Remember the propose of the Tariff will be to protect the NON-oil parts of the Economy. Global companies are truly global but they also work around local laws all the time. You will be surprised at what is produce where to satisfy local requirements and if the supplier do not, a local supplier will fill in for that local supplies can rely on higher prices do to the protection of the Tariff.
As to your third argument, the answer is simple, the Tariff itself AND the profits one makes by not having to pay the Tariff because you are producing locally. Your argument is a variation of the Chicken and Egg debate i.e. which comes first?? The answer is one leads to the other thus both come first and both comes last. From the Egg comes the Chicken, from the Chicken the Egg,
The same with where will the money come from. As to local non-oil economy booms, it will lead to more expansion of the non-oil economy, which in turn produce more profits, which in turn expand the internal non-oil economy. Profits lead to more profits. The problem with oil, is the rest of the Economy ends up losing money and losing money leads to more losing money and pretty soon you are like West Virginia in the middle of a coal slump. On the other hand if the Government protects local industry by use of a Tariff, profits will lead expansion, which leads to profits, which leads to expansion.

### Material provided
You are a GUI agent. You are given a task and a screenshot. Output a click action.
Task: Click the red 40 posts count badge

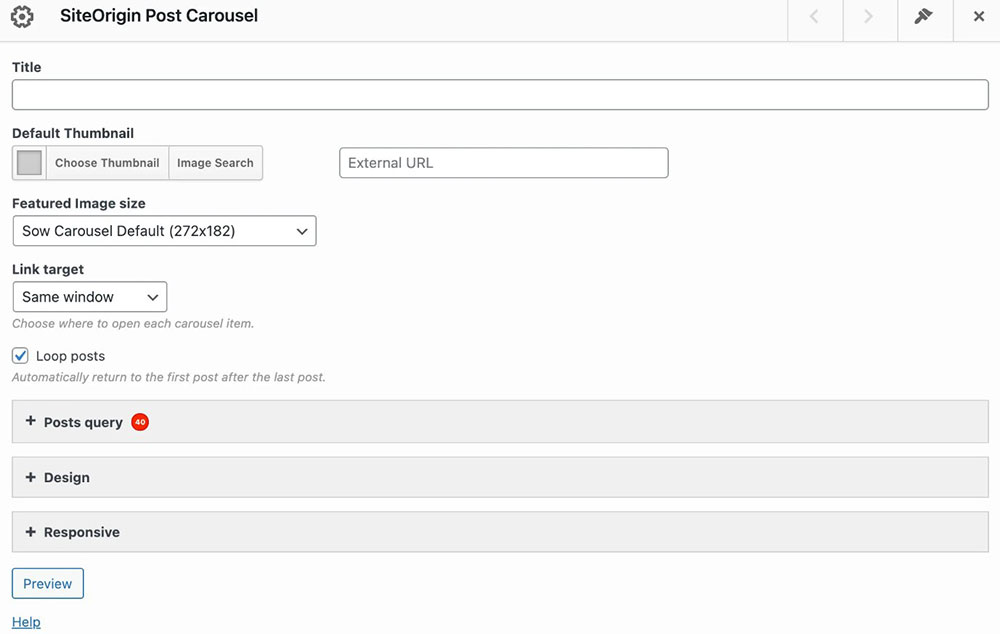[140, 422]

### Tasks to perform
**1.** From the passage on the tariff, extract the part from "Remember the propose" up to and including "of the Tariff.".
**2.** Answer these questions about the passage on the tariff:
(a) What is the tariff meant to protect?
(b) The reply to the third argument is called a variation of which debate?
(c) What place is named as an example of where losing money leads?
**3.** Write what comes next in the passage on the tariff, picking up after its final sentence.

### Set of answers
**1.**
Remember the propose of the Tariff will be to protect the NON-oil parts of the Economy. Global companies are truly global but they also work around local laws all the time. You will be surprised at what is produce where to satisfy local requirements and if the supplier do not, a local supplier will fill in for that local supplies can rely on higher prices do to the protection of the Tariff.

**2.**
(a) The non-oil parts of the economy.
(b) The Chicken and Egg debate.
(c) West Virginia in the middle of a coal slump.

**3.**
You have to accept the unpleasant fact that oil has a tendency to kill off the non-oil economy in region (just like coal did so in the late 1800s and while into the 1900s and to a degree today in the coal mining areas of the US). You have to protect the non-energy related parts of the economy from the negative effects of the energy producing parts. Regulation including Tariffs are one way to protect the non-energy parts of the economy, and that has to be done unless you economy is so large that energy production and exportation is a minor part of your economy (as is the case in the US).
One of the advantages of a Tariff is you can still import any item you want, but the price is high. Thus if you really need it, you will pay for it.